Ignoring pictures, transcribe exactly the lines between the one containing "1394x868 pixels. Task: Click" and the end of the material, both included.

**Data extract**:
=== Begin Enclosure ===
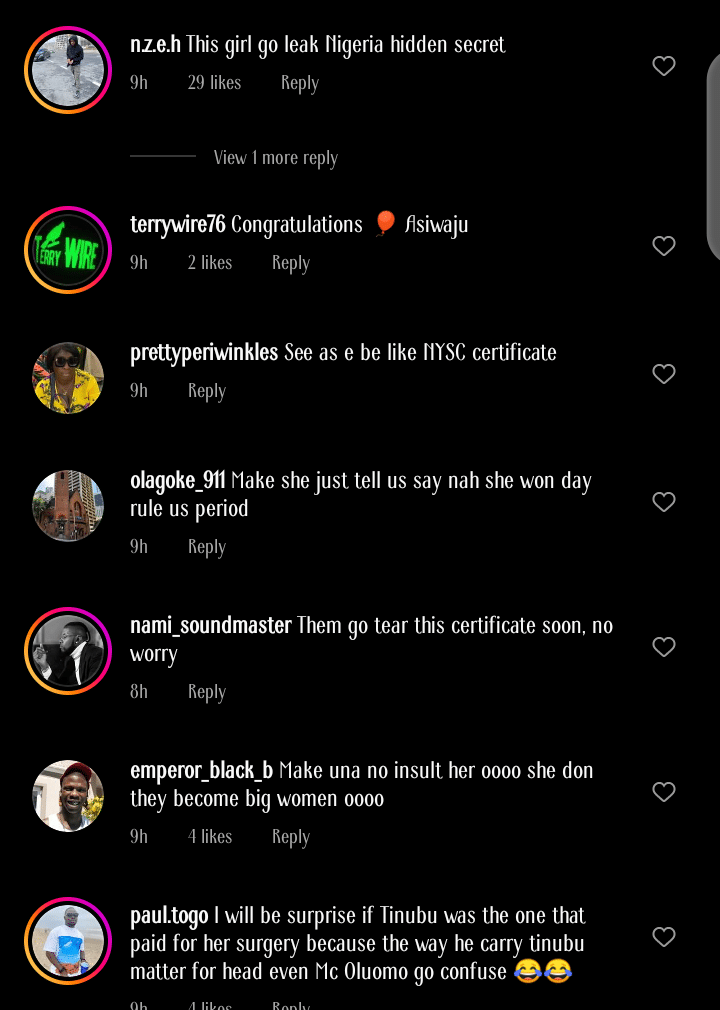Visit the emperor_black_b username link
This screenshot has height=1010, width=720.
pyautogui.click(x=201, y=771)
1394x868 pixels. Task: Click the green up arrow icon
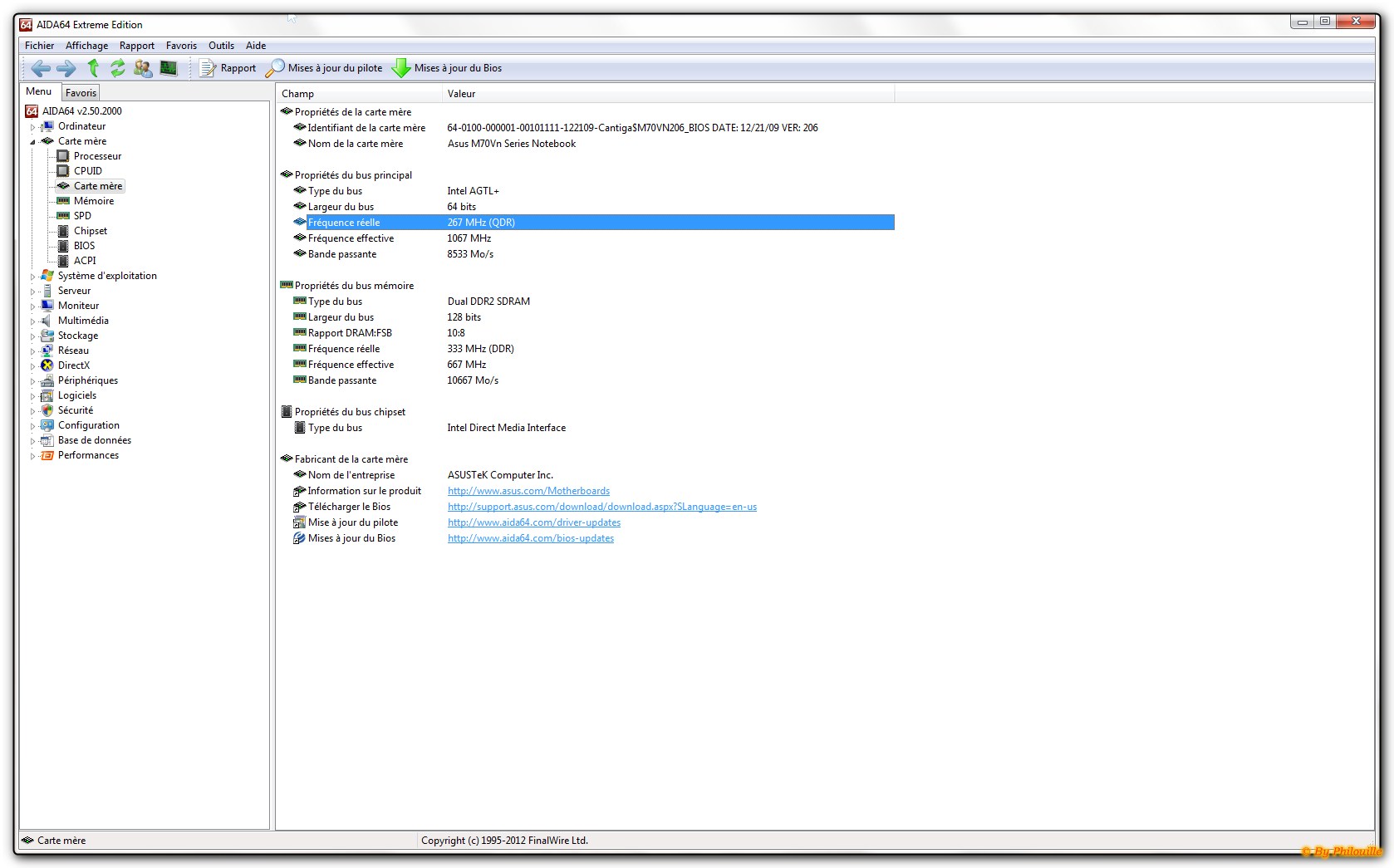click(93, 68)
=== End Enclosure ===
**Answer space**:
1394x868 pixels. Task: Click the green up arrow icon
click(93, 68)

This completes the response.